El extraño habla de Abraham e Isaac
La siguiente vez que el ángel se le apareció Cristo se encontraba en Jericó. Estaba siguiendo a Jesús y sus discípulos, que se dirigían a Jerusalén para la Pascua. Jesús se alojó en casa de uno de sus seguidores y Cristo tomó una habitación en una posada cercana. A medianoche salió para utilizar el retrete. Cuando se dio la vuelta para regresar a su cuarto, notó una mano en el hombro y enseguida supo que era el extraño.
– Ahora las cosas están sucediendo muy deprisa -dijo el extraño-. Debemos hablar sobre algo importante. Llévame a tu habitación.
Una vez dentro, Cristo encendió el quinqué y reunió los pergaminos que había escrito.
– Señor, ¿qué haces con los pergaminos? -preguntó.
– Los llevo a un lugar seguro.
– ¿Podré volver a verlos? Quizá necesite hacer algunas correcciones, a la luz de lo que he aprendido en este tiempo sobre la verdad y la historia.
– No temas, tendrás la oportunidad de hacerlo. Ahora habítame de tu hermano. ¿Cómo tiene al ánimo ahora que se acerca a Jerusalén?
– Parece tranquilo y confiado, señor. En eso no ha cambiado.
– ¿Habla de lo que espera que suceda allí? -Solo que el Reino vendrá muy pronto. Tal vez llegue mientras él se halla en el templo.
– ¿Y los discípulos? ¿Cómo está tu informante? ¿Sigue teniendo una relación estrecha con Jesús?
– Yo diría que se halla en la mejor posición. No es el más cercano ni el más favorecido. Pedro, Jacobo y Juan son los hombres a los que Jesús se confía más, pero mi informante ocupa una sólida posición entre los discípulos de medio rango. Sus informes son exhaustivos y fidedignos. Los he cotejado.
– Debemos pensar en recompensarle, pero ahora quiero hablar contigo de un asunto complejo.
– Soy todo oídos, señor.
– Los dos sabemos que para que el Reino florezca, hace falta un cuerpo de hombres y mujeres, tanto judíos como gentiles, fieles seguidores guiados por hombres de autoridad y sapiencia. Y esta iglesia, podemos llamarla iglesia, necesitará hombres de gran inteligencia y capacidad organizativa para concebir y desarrollar la estructura del cuerpo y formular las doctrinas que lo aglutinarán. Tales hombres existen, y están listos. A la iglesia no le faltará organización y doctrina.
»No obstante, mi querido Cristo, seguro que recuerdas la historia de Abraham e Isaac. Dios impone a su pueblo pruebas severas. ¿Cuántos hombres estarían dispuestos hoy día a actuar como Abraham, a sacrificar a un hijo porque el Señor se lo ha pedido? ¿Cuántos estarían dispuestos, como Isaac, a obedecer a su padre y dejarse atar las manos, tumbarse en el altar y aguardar pacíficamente el cuchillo con la serena confianza de estar haciendo lo correcto?
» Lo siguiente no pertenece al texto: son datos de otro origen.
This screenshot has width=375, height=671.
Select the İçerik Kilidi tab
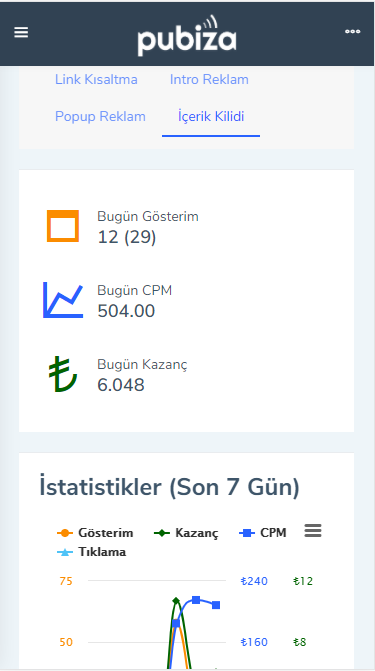(211, 116)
– Yo lo haría -respondió enseguida Cristo-. Si es lo que Dios quiere, lo haría. Si es por el bien del Reino, lo haría. Si es por el bien de mi hermano, lo haría.
Cristo hablaba con entusiasmo, pues sabía que eso le daría la oportunidad de expiar su incapacidad para curar a la mujer del cáncer. Si a alguien le había faltado fe era a él, no a la mujer; le había hablado severamente y todavía se avergonzaba de ello.
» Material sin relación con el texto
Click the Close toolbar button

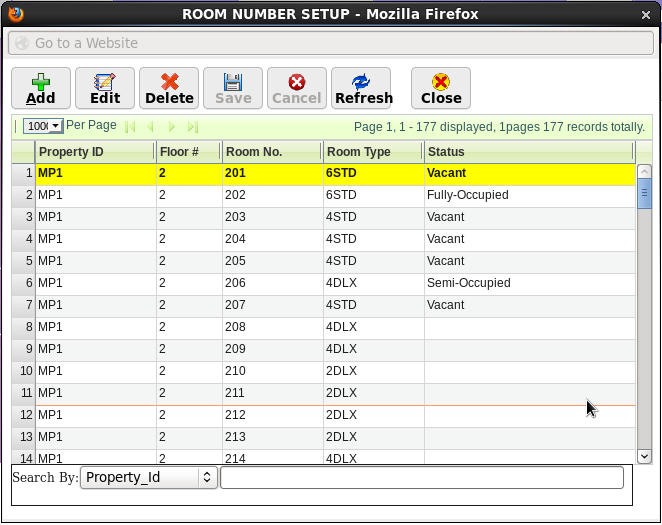[x=441, y=88]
– Eres devoto de tu hermano -dijo el extraño.
– Sí. Todo lo que hago lo hago por él, aunque él no lo sepa. He estado moldeando la historia para magnificar su nombre.
– No olvides lo que te dije la primera vez que hablamos: tu nombre brillará tanto como el suyo.
– No pienso en eso.
– No, pero quizá te reconforte saber que otros sí piensan en ello y están trabajando para asegurarse de que así sea.
– ¿Otros? ¿Hay otros aparte de ti, señor?
– Una legión. Y así será, no temas por eso. Pero, antes de irme, deja que te pregunte de nuevo: ¿entiendes que quizá sea necesario que un hombre muera para que muchos otros puedan vivir?